2. Gluten-Free Chocolate-Peanut Butter Cookie Truffles
Image source: bettycrocker.com
Prep time: 55 min
Total Time: 2 hr 55 min
1box (1 lb 3 oz) Betty Crocker™ Gluten Free chocolate chip cookie mix
Butter, vanilla and egg called for on cookie mix box
4 oz cream cheese, softened
½ cup creamy peanut butter
2 cups semisweet chocolate chips
2 tablespoons shortening
- Heat oven to 350°F or press the pre-heat option. Make the cookies as directed on box and let them cool completely. Be sure to set aside 2 cookies for garnish.
- In food processor, process half of the remaining cookies to fine crumbs and set aside; continue to process second half of remaining cookies to fine crumbs. Now mix all of the cookie crumb mixture in the food processor and add cream cheese and peanut butter.

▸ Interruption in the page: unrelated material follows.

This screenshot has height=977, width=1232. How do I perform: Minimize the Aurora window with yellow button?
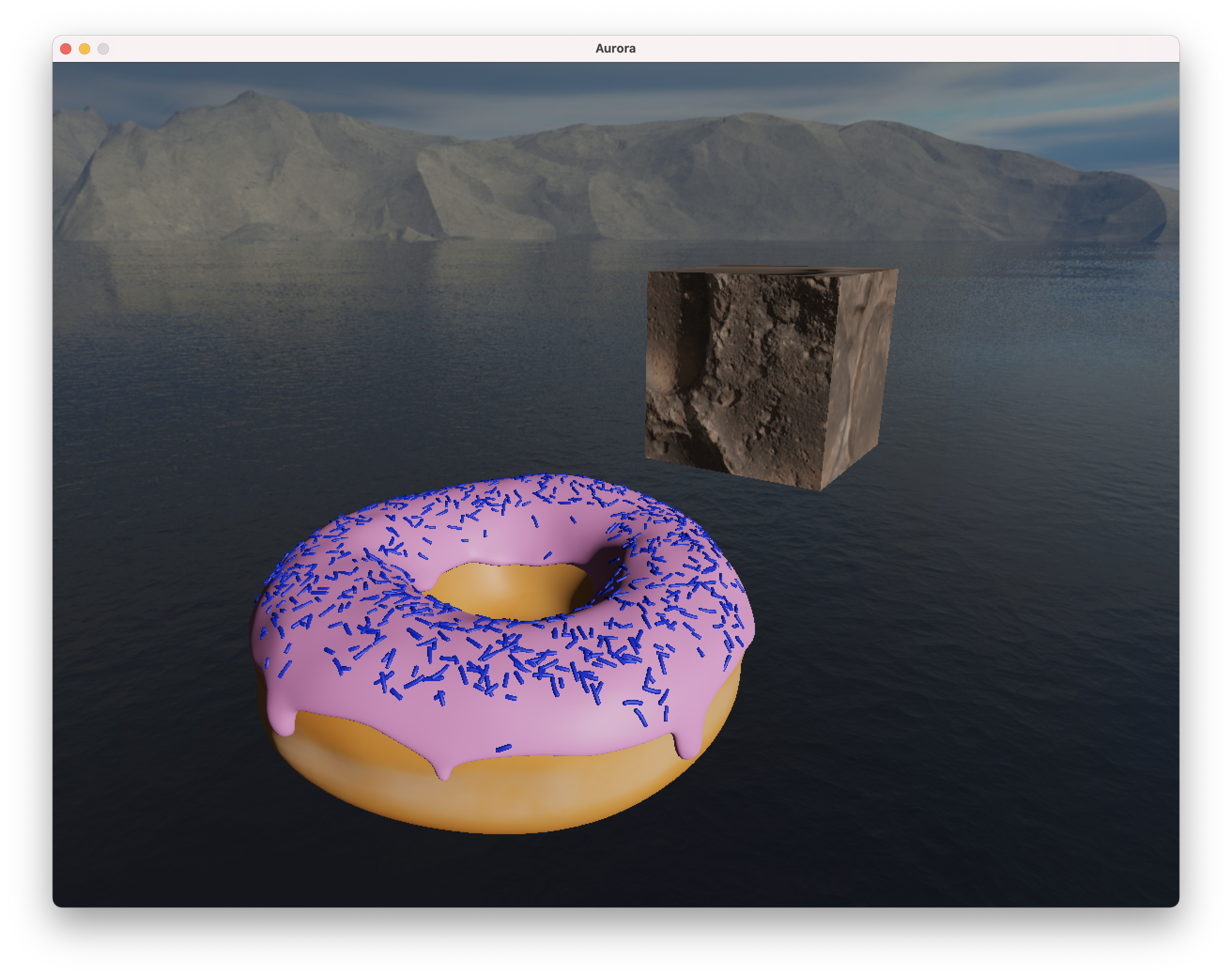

Process until well combined and mixture can be pressed into a ball, 1 to 2 minutes. Shape the cookie mixture into 50 (1 1/4-inch) balls; place on cookie sheet lined with waxed paper. Refrigerate 15 minutes.
- In a medium-sized bowl, microwave chocolate chips and shortening uncovered on High 60 to 90 seconds or until the mixture can be stirred smooth. Place the 2 reserved cookies into a quart-size resealable food-storage plastic bag. Seal bag and finely crush cookies with rolling pin. Set aside crushed cookie crumbs for garnish of truffles.
- Remove half of the cookie balls from refrigerator and using 2 forks, dip and roll chilled cookie balls, one at a time, in melted chocolate. Return to lined cookie sheet; immediately sprinkle top with crushed cookie crumbs. If the chocolate has cooled too much, reheat and dip the cookie balls. Refrigerate the truffles for about 10 minutes or until coating is set. Repeat with second half of cookie balls. Store covered in refrigerator.